US in move that may bar foreign researchers

Edward Alden and Stephanie Kirchgaessnen – The Financial Times

Copyright The Financial Times
Published: November 24 2005
The US government is poised to propose rules that could restrict the
ability of Chinese and other foreign nationals to engage in high-level research in the country, a plan that is generating fierce opposition from companies and universities.
The move comes amid growing fears in the US that its relatively open
rules allowing foreign nationals to work with sensitive technologies leave the country open to espionage.
Law enforcement and intelligence officials fear China in particular
could be using some of its more than 150,000 students in the US to spy on behalf of Beijing.
In a few weeks, the commerce department is expected to respond to a
report by its inspector-general, which warned of the espionage risks last year.

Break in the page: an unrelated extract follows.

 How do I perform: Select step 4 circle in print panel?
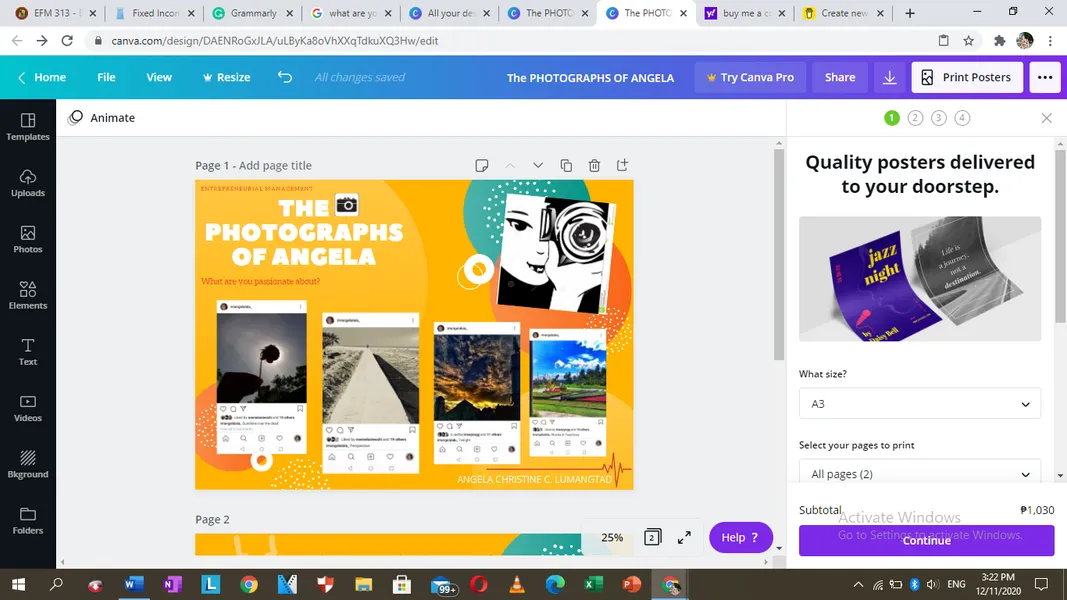[962, 118]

The inspector-general’s proposal called for an expansion of the rules that restrict the sharing of advanced technologies with foreign nationals.

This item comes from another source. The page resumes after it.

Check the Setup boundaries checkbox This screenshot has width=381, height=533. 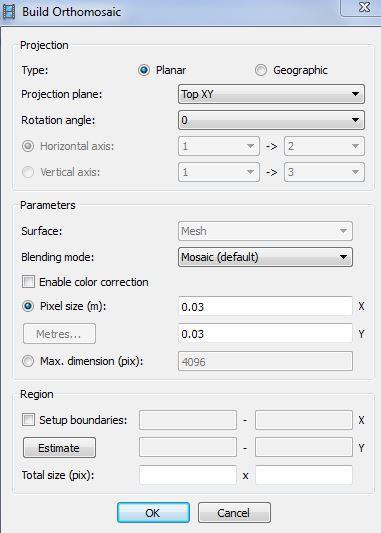tap(28, 420)
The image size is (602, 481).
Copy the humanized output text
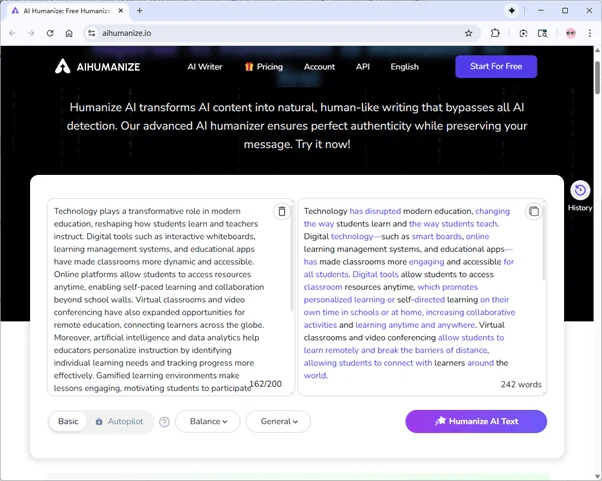click(x=534, y=212)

Under existing law, companies or universities are required to seek a
government export licence if they allow citizens from controlled
countries, most prominently China, to engage in research involving technologies with potential military uses.
But licences are not required if a Chinese national becomes a citizen
or a permanent resident in another country – such as Canada or the UK – which is not subject to stringent US export controls.
There are particular concerns about the tens of thousands of Chinese
who have taken out citizenship in countries that exchange technology freely with the US.
The proposal under consideration would expand the so-called “deemed
export” requirement to cover anyone born in China or other controlled countries such as Iran and North Korea, even if they had taken out citizenship in another country.
The idea has particularly angered US universities, which have seen the enrolment of foreign students drop sharply owing to the stricter visa requirements imposed after the September 11 2001 terror attacks.
International student enrolment at US colleges and universities has
fallen by 1.3 per cent in the last academic year, following a 2.4 per cent fall the year before.
“The most alarming outcome of this proposed rule will be the
substantial negative impact on attracting the best and brightest people from round the world to participate in the conduct of basic and applied research, which is of extraordinary social and economic value to the nation,” wrote Robert Goldston, director of the Princeton Plasma Physics laboratory, in one of hundreds of comments sent to the commerce department in the past six months.
Lawyers and lobbyists following the debate in the US government say the
administration might opt for a less restrictive rule than that proposed
in
the inspector-general’s report.
A senior commerce department official said that whatever rule was
adopted
would “strive to protect national security while meeting the needs of
industry and academia”.
“Controls on the release of technology to foreign nationals in the US
must
– and can – protect national security while allowing business and
the
academic research community to employ the world’s best minds, no
matter
their nationality.”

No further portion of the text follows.